**Pixel coordinate grounding data**:
---*---

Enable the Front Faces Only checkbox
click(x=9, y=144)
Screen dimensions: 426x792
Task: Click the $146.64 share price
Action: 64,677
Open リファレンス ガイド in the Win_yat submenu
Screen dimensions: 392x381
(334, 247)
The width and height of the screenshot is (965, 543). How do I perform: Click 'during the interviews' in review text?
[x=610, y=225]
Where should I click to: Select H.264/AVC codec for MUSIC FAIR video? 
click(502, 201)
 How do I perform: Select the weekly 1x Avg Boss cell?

---*---

**The problem**:
Word for word, write out all the lines shown above.

**Exercise output**:
Enable the Front Faces Only checkbox
click(x=9, y=144)
Screen dimensions: 426x792
Task: Click the $146.64 share price
Action: 64,677
Open リファレンス ガイド in the Win_yat submenu
Screen dimensions: 392x381
(334, 247)
The width and height of the screenshot is (965, 543). How do I perform: Click 'during the interviews' in review text?
[x=610, y=225]
Where should I click to: Select H.264/AVC codec for MUSIC FAIR video? 
click(502, 201)
 How do I perform: Select the weekly 1x Avg Boss cell?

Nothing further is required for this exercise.